Monsoon Circulations

Study the spatio-temporal climatological evolution of the principal monsoon systems of the World, and the variability of these features on various time scales. Phenomena of interest include:

  • Synoptic weather disturbances
  • Intraseasonal oscillations
  • Interannual changes
  • Secular trends

Model Diagnostics

Analyze the output from various experiments based on the current generation of climate models developed at GFDL, with focus on:

  • Simulation of synoptic and subsynoptic scale features appearing in integrations with high-resolution (50 km or less) models
  • Characteristics of diurnal cycle in model atmospheres
  • Perturbations to regional climates in various global warming scenarios projected for the 21st century

Satellite Temperature Trends

Determine the reliability of air temperature trends based on two leading satellite datasets via comparison with independently measured temperatures derived from radiosondes:

  • Search for artificial jumps or drifts in satellite time series that may occur due to changes in the measurement system
  • Compare the jumps and drifts in the satellite temperatures with independent measurements from radiosondes
  • Explore the range of plausible temperature trends, both globally and in the tropics, for the troposphere and stratosphere

Vertical Structure of Temperature Variations in Models vs.

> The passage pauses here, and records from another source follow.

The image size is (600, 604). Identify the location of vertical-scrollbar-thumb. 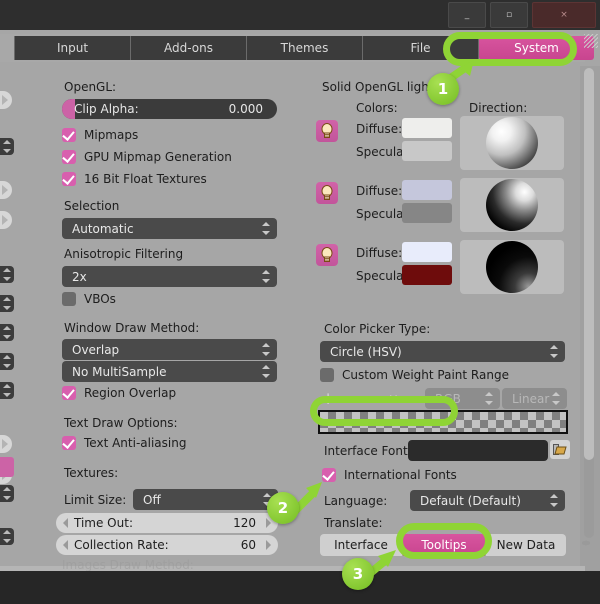
(589, 264).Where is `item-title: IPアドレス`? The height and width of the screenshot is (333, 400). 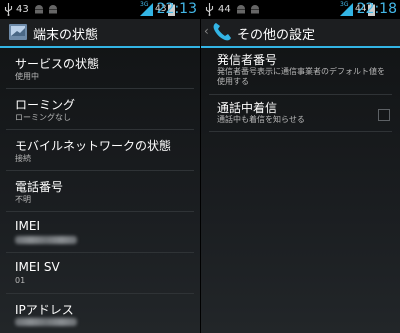 item-title: IPアドレス is located at coordinates (44, 310).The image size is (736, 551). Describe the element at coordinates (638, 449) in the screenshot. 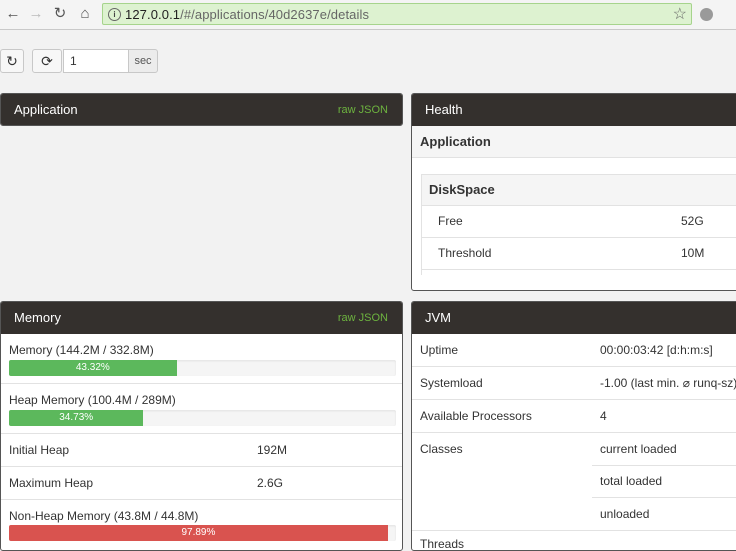

I see `classes-current-label: current loaded` at that location.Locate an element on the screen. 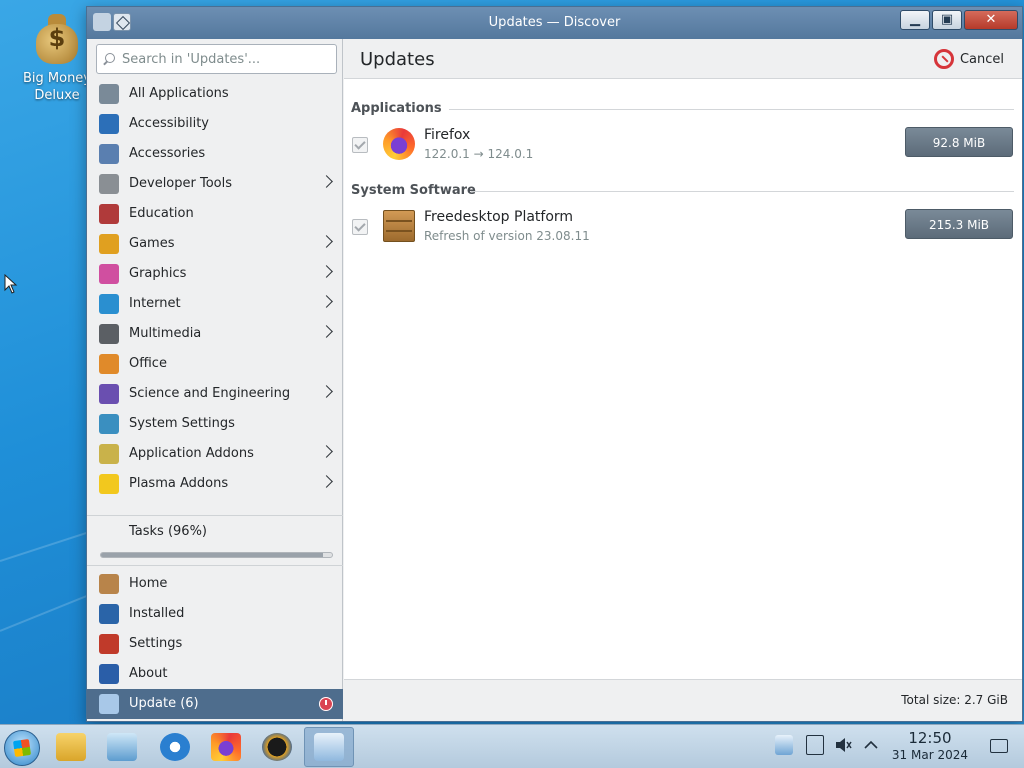  home-icon is located at coordinates (109, 584).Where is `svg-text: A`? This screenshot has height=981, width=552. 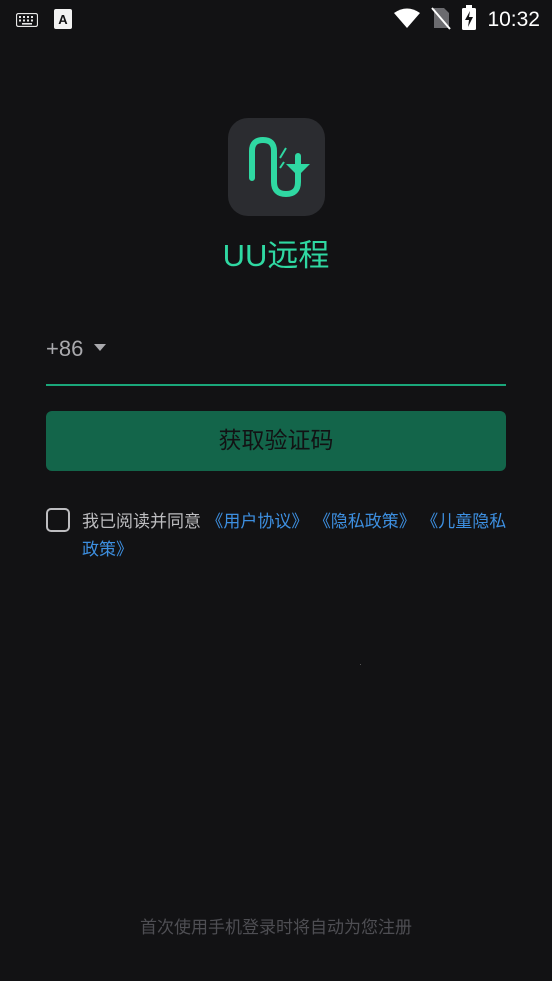
svg-text: A is located at coordinates (63, 20).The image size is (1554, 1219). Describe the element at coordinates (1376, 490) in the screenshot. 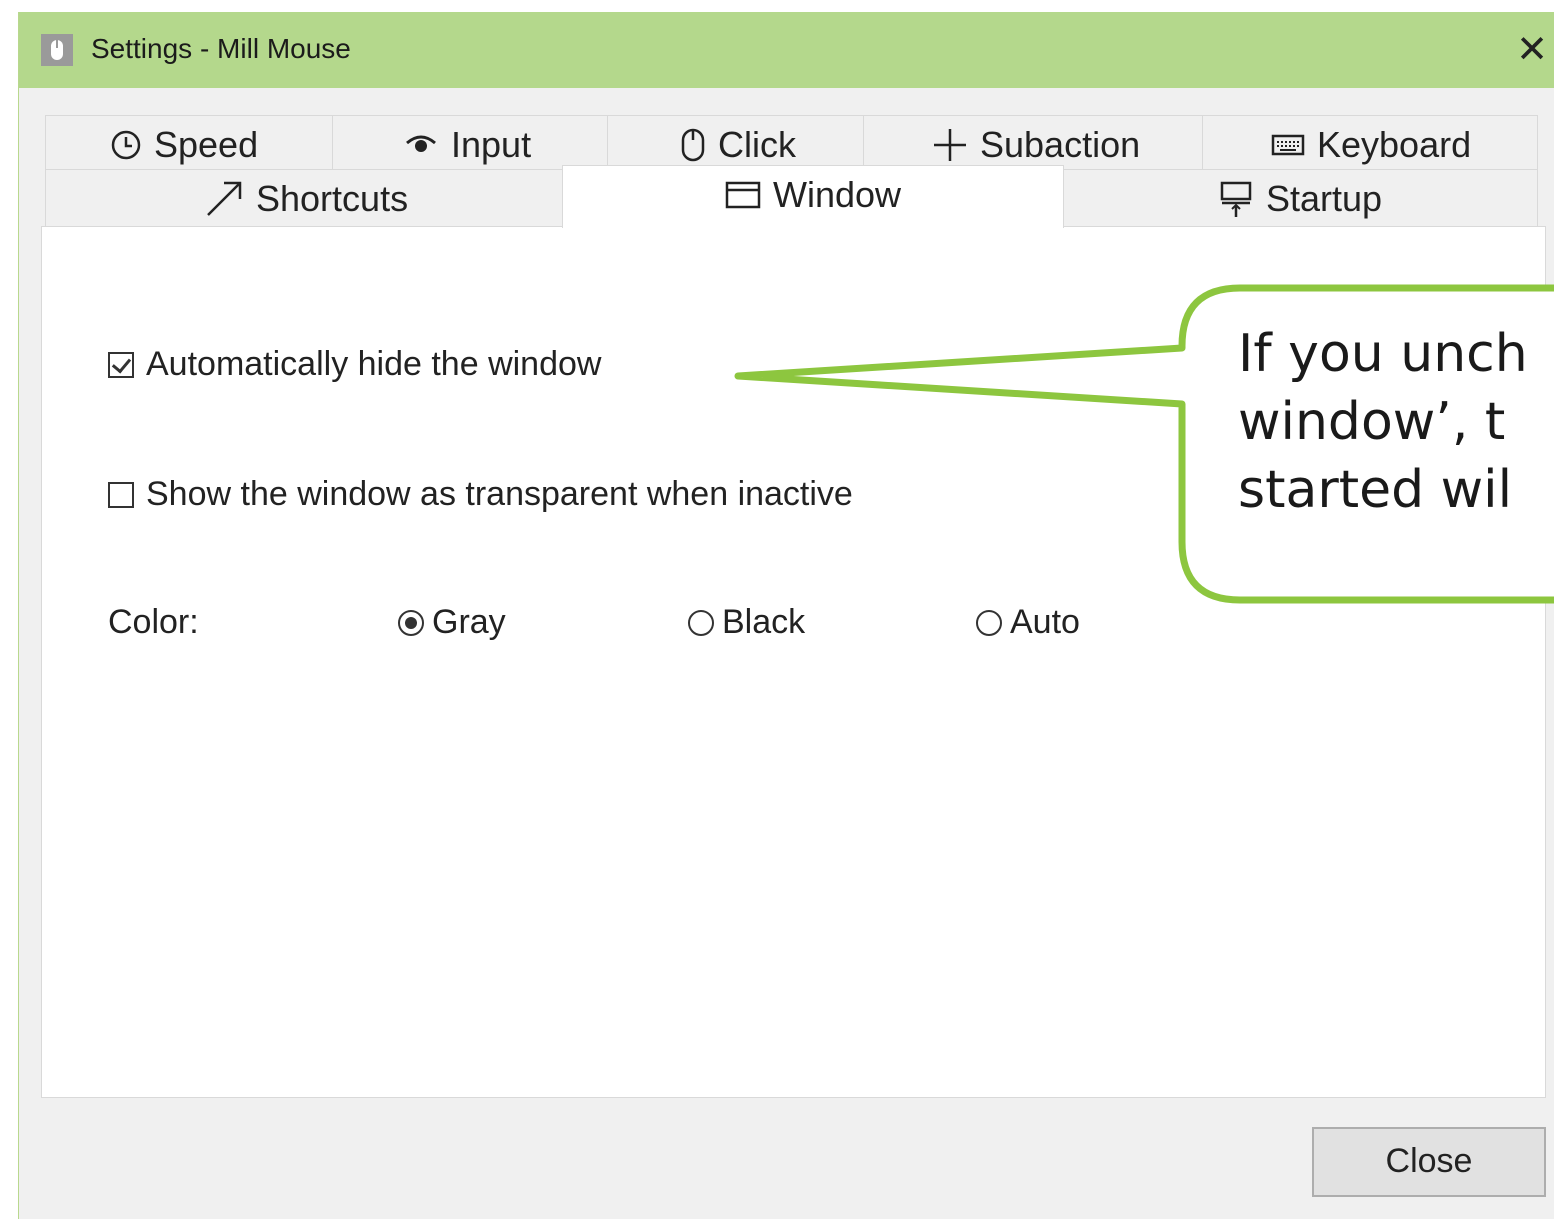

I see `callout-line-3: started wil` at that location.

Observations

Compare the details of the vertical variation in temperature trends from climate models with those derived from observed data. Address the following questions with regard to long-term changes:

  • How well do trends from various model runs compare with different observed datasets and are they consistent?
  • What is the effect of adjusting observed datasets (to try to remove measurement biases) in assessing the agreement between models and observations?
  • How well do climate models simulate the impacts of major volcanic eruptions?